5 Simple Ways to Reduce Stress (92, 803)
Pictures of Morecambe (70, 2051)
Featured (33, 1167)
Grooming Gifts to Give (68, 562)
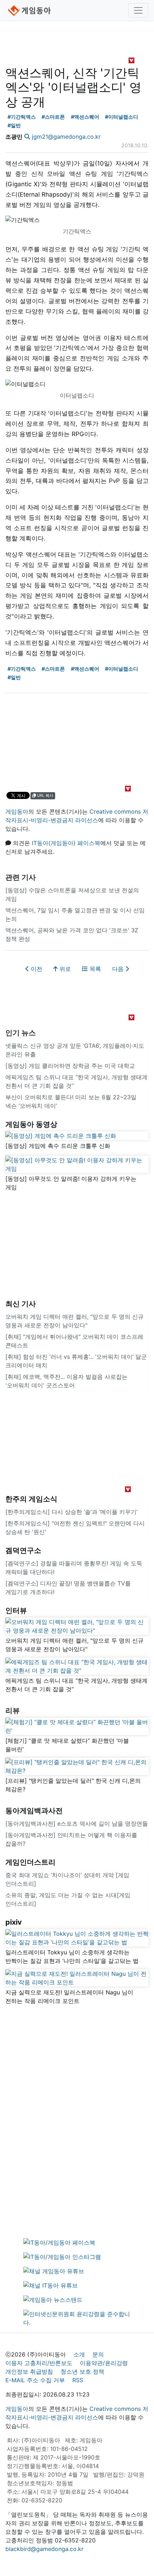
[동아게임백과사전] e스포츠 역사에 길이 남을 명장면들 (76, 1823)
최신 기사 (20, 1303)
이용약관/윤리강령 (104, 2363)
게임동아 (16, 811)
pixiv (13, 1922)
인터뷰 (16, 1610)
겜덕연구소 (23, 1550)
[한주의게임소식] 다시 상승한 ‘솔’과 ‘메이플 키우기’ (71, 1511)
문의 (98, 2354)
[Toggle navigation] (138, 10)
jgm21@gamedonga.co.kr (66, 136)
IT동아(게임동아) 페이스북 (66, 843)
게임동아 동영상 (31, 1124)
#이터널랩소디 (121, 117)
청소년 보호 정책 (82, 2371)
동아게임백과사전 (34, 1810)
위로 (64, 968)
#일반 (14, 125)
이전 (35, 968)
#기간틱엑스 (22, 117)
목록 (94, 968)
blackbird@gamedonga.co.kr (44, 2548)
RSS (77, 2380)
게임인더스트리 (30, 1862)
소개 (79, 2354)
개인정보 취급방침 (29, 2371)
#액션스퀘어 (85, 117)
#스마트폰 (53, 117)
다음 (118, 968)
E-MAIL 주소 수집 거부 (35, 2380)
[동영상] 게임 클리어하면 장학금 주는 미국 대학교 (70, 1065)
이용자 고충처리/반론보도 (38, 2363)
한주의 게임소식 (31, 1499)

--

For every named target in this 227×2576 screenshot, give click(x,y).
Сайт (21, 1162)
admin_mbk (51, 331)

* [WHAT THE TASK REQUIRES]:
In the listing above, find the line with "Pictures of Morecambe (70, 2051)" and the line with "한주의 게임소식 (31, 1499)". Copy exactly those two and every line between, without the pictures.

* [OUTPUT OF THE TASK]:
Pictures of Morecambe (70, 2051)
Featured (33, 1167)
Grooming Gifts to Give (68, 562)
[동아게임백과사전] e스포츠 역사에 길이 남을 명장면들 (76, 1823)
최신 기사 (20, 1303)
이용약관/윤리강령 (104, 2363)
게임동아 (16, 811)
pixiv (13, 1922)
인터뷰 (16, 1610)
겜덕연구소 (23, 1550)
[한주의게임소식] 다시 상승한 ‘솔’과 ‘메이플 키우기’ (71, 1511)
문의 (98, 2354)
[Toggle navigation] (138, 10)
jgm21@gamedonga.co.kr (66, 136)
IT동아(게임동아) 페이스북 (66, 843)
게임동아 동영상 (31, 1124)
#이터널랩소디 (121, 117)
청소년 보호 정책 (82, 2371)
동아게임백과사전 (34, 1810)
위로 (64, 968)
#일반 (14, 125)
이전 (35, 968)
#기간틱엑스 (22, 117)
목록 (94, 968)
blackbird@gamedonga.co.kr (44, 2548)
RSS (77, 2380)
게임인더스트리 (30, 1862)
소개 (79, 2354)
개인정보 취급방침 (29, 2371)
#액션스퀘어 (85, 117)
#스마트폰 (53, 117)
다음 (118, 968)
E-MAIL 주소 수집 거부 (35, 2380)
[동영상] 게임 클리어하면 장학금 주는 미국 대학교 (70, 1065)
이용자 고충처리/반론보도 (38, 2363)
한주의 게임소식 (31, 1499)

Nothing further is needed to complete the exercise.